虾青素立体异构体与牛血清白蛋白的相互作用

Interactions of Astaxanthin Optical Isomers with Bovine Serum Albumin

该论文采用多光谱、表面等离子共振和分子对接,研究虾青素(Astaxanthin,AST)立体异构体与牛血清白蛋白(Bovine Serum Albumin,BSA)的相互作用机制。研究发现,AST异构体均结合于BSA亚结构域ⅡA和ⅢA的交界处,并且对蛋白质的构象没有明显影响。AST异构体对BSA具有相似的结合亲和力(左旋AST 4.17×10^(-7)mol/L,右旋AST 3.91×10^(-7)mol/L)和结合动力学(慢结合、慢解离),然而在较高浓度下(0.35~1.78μmol/L)左旋AST的最高结合响应值均高于右旋AST。此外,左旋和右旋AST与BSA相互作用的焓变△H分别为-175.09和-149.42 kJ/mol,熵变△S分别为-502.72和-417.65 J/(mol·K),负值的△H和△S表明AST-BSA发生结合的主要相互作用力是氢键和范德华力。分子对接显示左旋AST与Lys504、Thr190残基形成键长为2.0Å、2.7Å的氢键,而右旋AST与Arg435残基形成键长为2.9Å的氢键。

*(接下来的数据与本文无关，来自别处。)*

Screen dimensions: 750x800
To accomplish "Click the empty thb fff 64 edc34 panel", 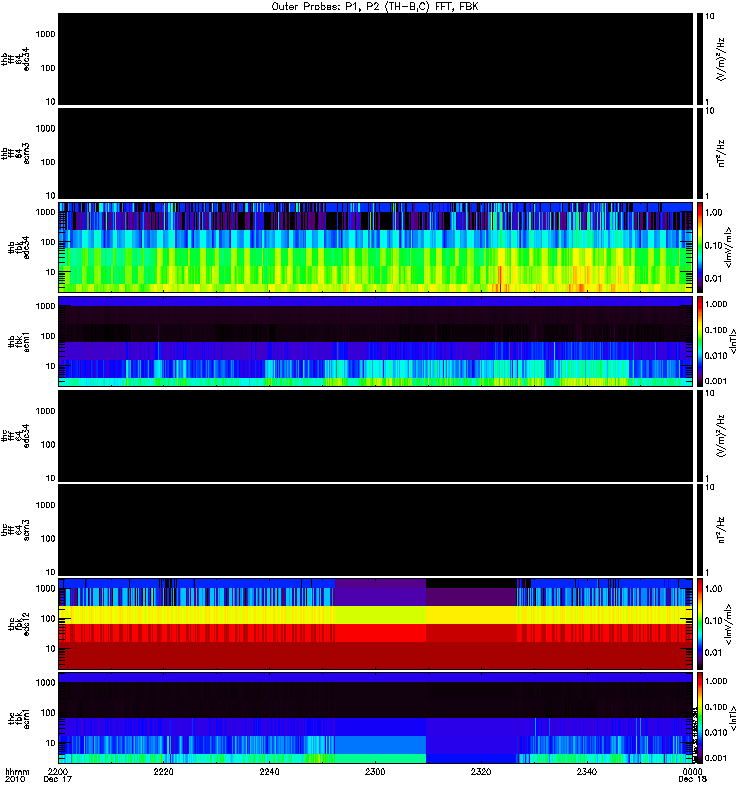I will [376, 59].
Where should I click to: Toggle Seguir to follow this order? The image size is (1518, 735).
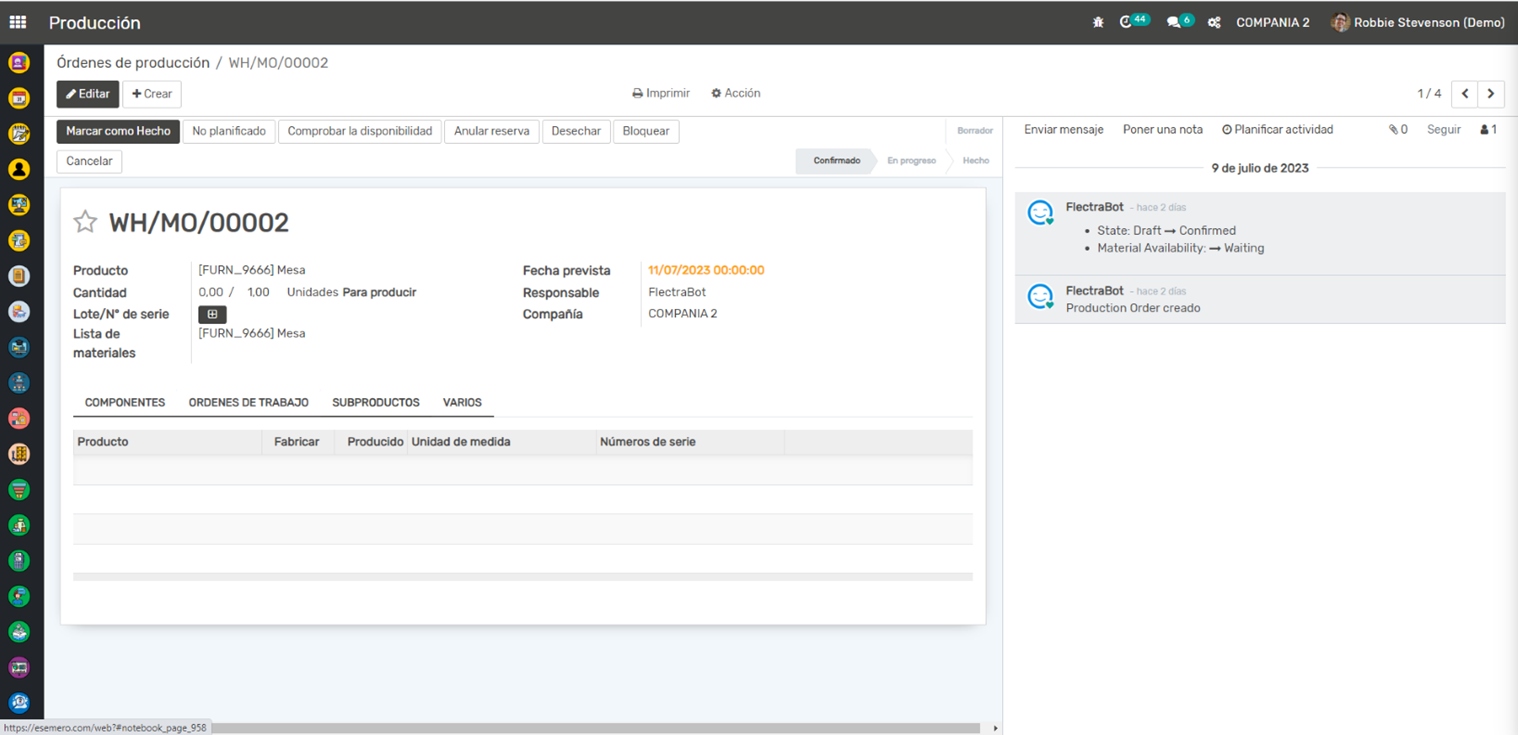[1443, 130]
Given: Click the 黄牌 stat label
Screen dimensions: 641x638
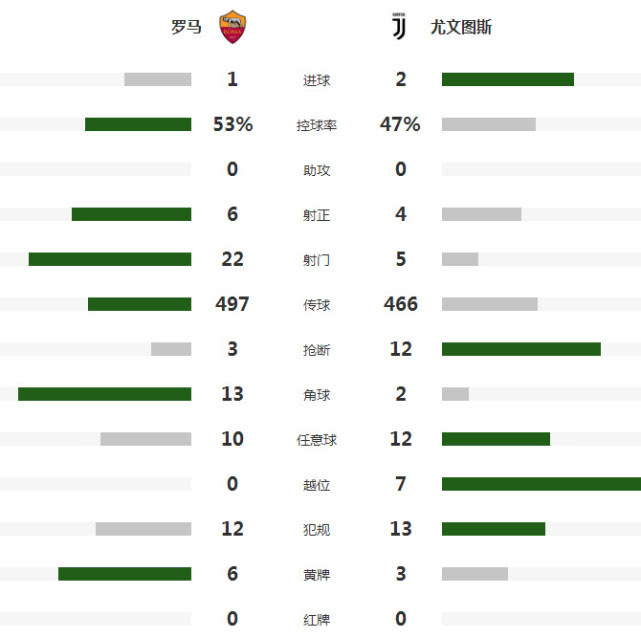Looking at the screenshot, I should (x=316, y=575).
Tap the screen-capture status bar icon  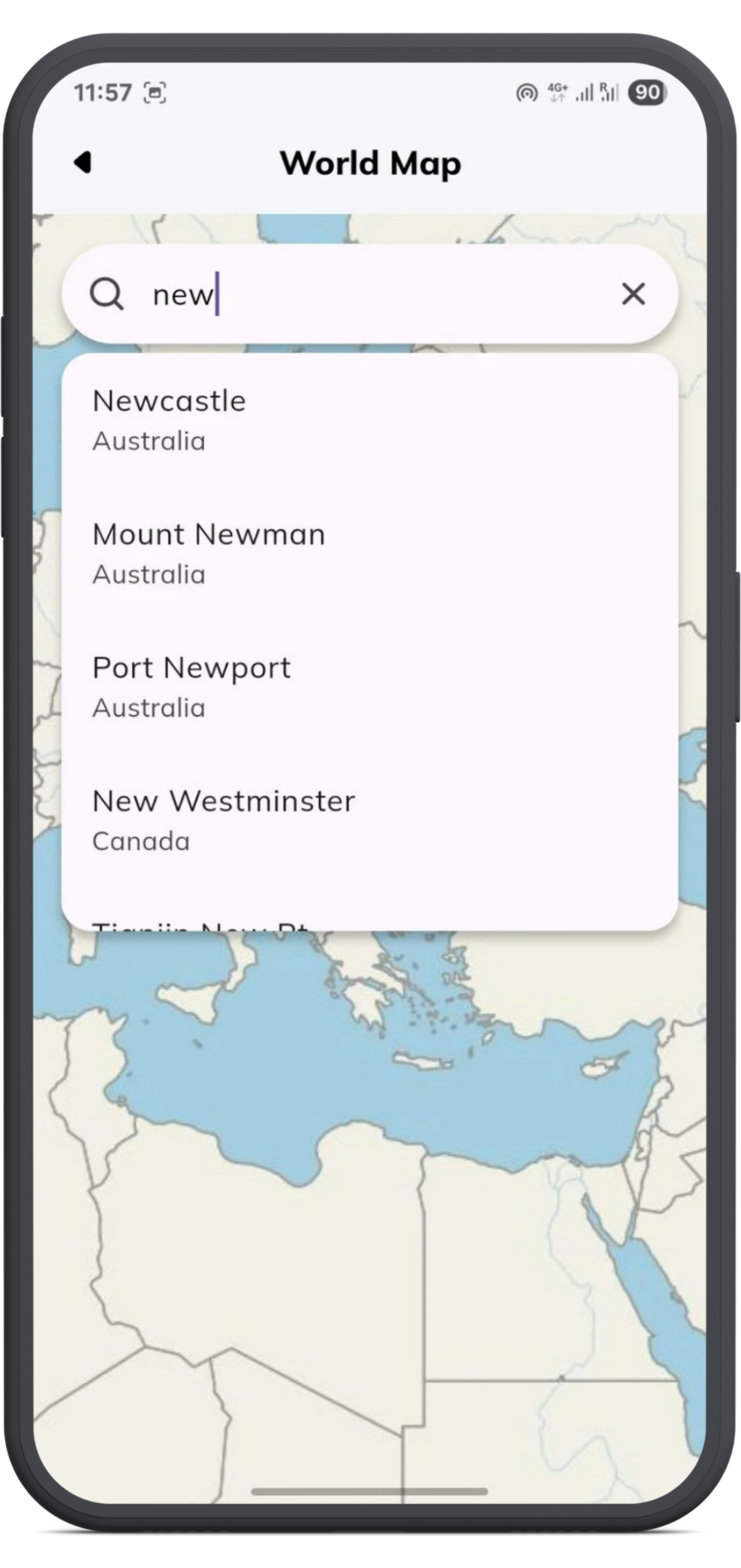[x=155, y=93]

这项研究有助于阐明AST立体异构体与BSA的结合机制,并为AST异构体在血液循环中潜在的药代动力学提供重要的理论指导信息。

The mechanisms underlying the interaction between the two optical isomers of astaxanthin(AST)and bovine serum albumin(BSA)were investigated based on multiple spectroscopic,surface plasmon resonance,and molecular docking analyses.Both AST isomers were found to bind to BSA at the junction of subdomains IIA and IIIA,in the absence of any significant effects on protein conformation.The two isomers had similar binding affinities[4.17×10^(-7) mol/L for(3S,3’S)-AST and 3.91×10^(-7) mol/L for(3R,3’R)-AST for]and kinetic binding processes(slow binding,slow dissociation)for BSA.However,at higher concentrations(0.35~1.78μmol/L),the highest binding response values obtained for(3S,3’S)-AST were higher than those for(3R,3’R)-AST.In addition,the change in enthalpy(△H)for the interactions between(3S,3’S)-AST and(3R,3’R)-AST and BSA were-175.09 and-149.42 kJ/mol,respectively,and the corresponding changes in entropy(△S)were-502.72 and-417.65 J/(mol·K).The negative values obtained for∆H and∆S indicate that hydrogen bonds and van der Waals forces were the main forces underlying the AST-BSA interactions.Molecular docking analysis revealed that(3S,3’S)-AST formed 2.0Åand 2.7Åhydrogen bonds with the Lys504 and Thr190 residues in BSA,respectively,whereas(3R,3’R)-AST formed a 2.9Åhydrogen bond with the Arg435 residue.Our findings in this study contribute to elucidating the mechanisms associated with the binding of AST optical isomers to BSA,and will provide important theoretical guidance for the potential pharmacokinetics of AST isomers in blood circulation.